**Stated exercise 1**
Reproduce word for word the passage of the convection overview from "What is convection" up to and including "in a moment.".
**Stated exercise 2**
Extend the overview of convection in airtight building design, beginning right after its last sentence.

**Source text**
== == ==

AN OVERVIEW OF CONVECTION IN RELATION TO AIRTIGHT DEVELOPMENT AND BUILDING DESIGN
Who needs to know about convection?
All those involved in the creation of airtight building envelopes, particularly developers, professional designers and specifiers as well as contractors should be armed with some fundamental knowledge on convection. It is particularly relevant for those involved in large-scale projects where ignorance or misunderstanding on the issue could lead to repeated and costly construction errors, to the detriment of both occupant health and comfort and the environment. The purpose here is to shed light on the subject in a clear and concise manner to avoid such disastrous consequences.
What is convection and what causes it?
Differences between indoor and outdoor temperatures cause a pressure drop that creates an air current as they seek to equalize. This movement is known as convection. Convection leads to something undesirable known as ‘thermal bypass.’ More about this in a moment.
Convection is a combination of advection and diffusion. Advection is the large-scale motion of such a body in currents whereas diffusion is the small-scale movement of particles from areas of higher concentration to those of lower concentration. Diffusion will be explained more in a future post.
The cause of convection is often an inadequate airtightness layer around the building envelope, usually due to the lack of airtight detailing involving the use of joint sealing tape or expanding foam tape to close gaps.

== == ==

**Collected material**
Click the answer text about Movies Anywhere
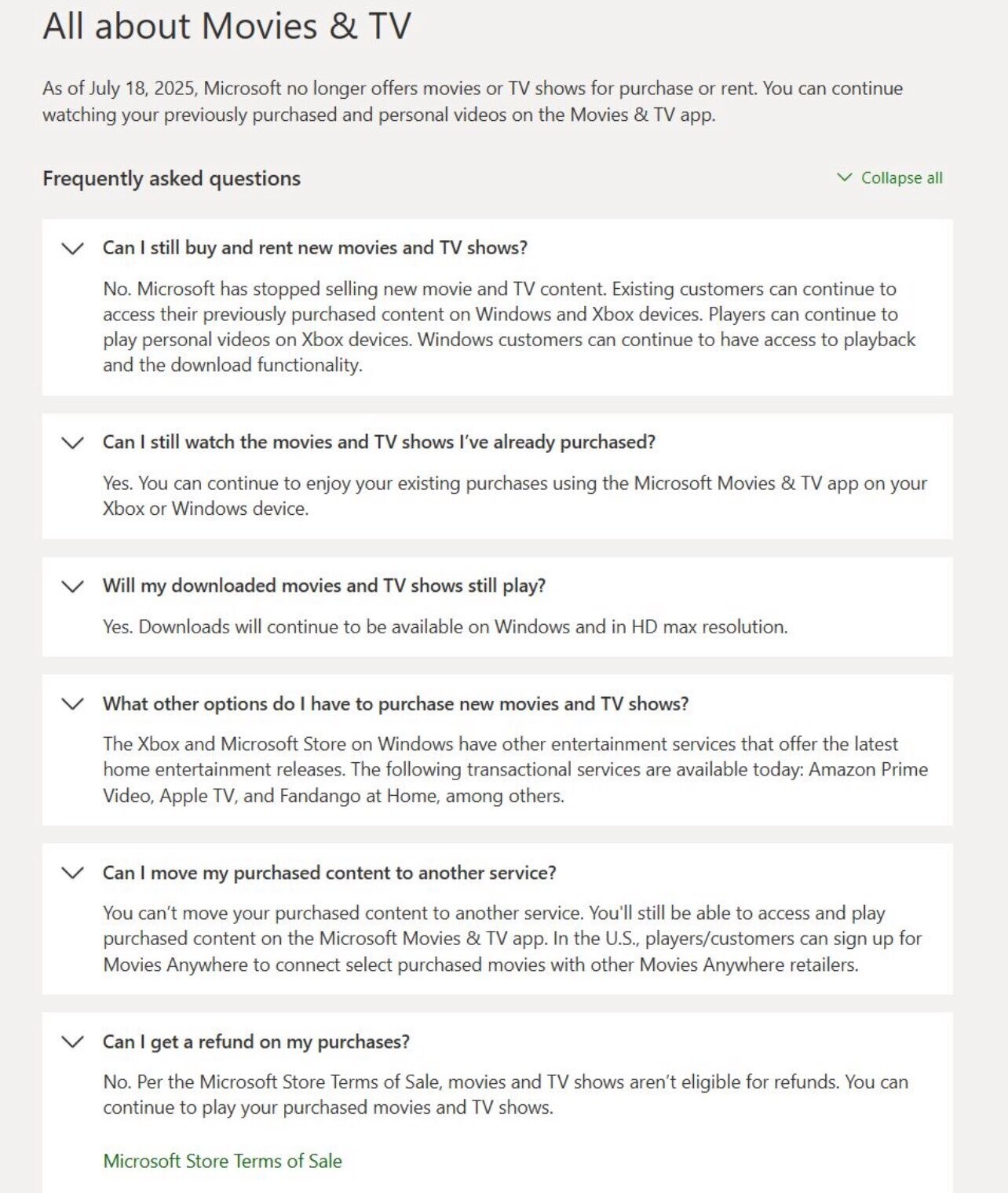click(x=511, y=939)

== == ==

**Written response 1**
What is convection and what causes it?
Differences between indoor and outdoor temperatures cause a pressure drop that creates an air current as they seek to equalize. This movement is known as convection. Convection leads to something undesirable known as ‘thermal bypass.’ More about this in a moment.

**Written response 2**
Natural convection and forced convection
The pressure of convection on construction
Air currents can arise through either natural or forced convection.
Natural convection
Natural or ‘free’ convection results from pressure differences between one part of the building and another. Natural air movement can be either wind driven or buoyancy driven.
Wind driven air movement is caused by a difference in pressure between the inside and outside of the building caused by wind and is often referred to as ‘open loop’ convection.
Buoyancy driven air movement is caused by the tendency for warm air to expand, to become less dense and more buoyant, rising through the general air mass via the ‘stack effect.’ This is often termed ‘closed loop convection.’ Conversely cool air contracts, becoming denser, less buoyant and falling through the air mass. This creates circulating currents of rising and falling air.
Forced Convection
Forced convection occurs either where cold air moves along the surface of warmer material and at the surface the material temperature drops or where cold air penetrates the insulation, often due to poor function of the wind protection and airtightness. It can be driven by fans.
What is known as ‘wind washing’ can affect the thermal performance of low density insulation, short circuit the performance of insulating sheathing and cool down an air barrier system located towards the outside of a wall assembly, possibly below its dew point.
Thermal bypass
Air current or convection is a means of heat transportation or ‘thermal bypass’ and as warm air rises via the ‘stack effect’ it presses against a building envelope and uncontrollably escapes from it, unless both an air and wind tight building envelope is in place.
Concerns relating to ‘thermal bypass’ can have a significant influence upon the design of a residential and commercial developments.
Where can Convection processes occur?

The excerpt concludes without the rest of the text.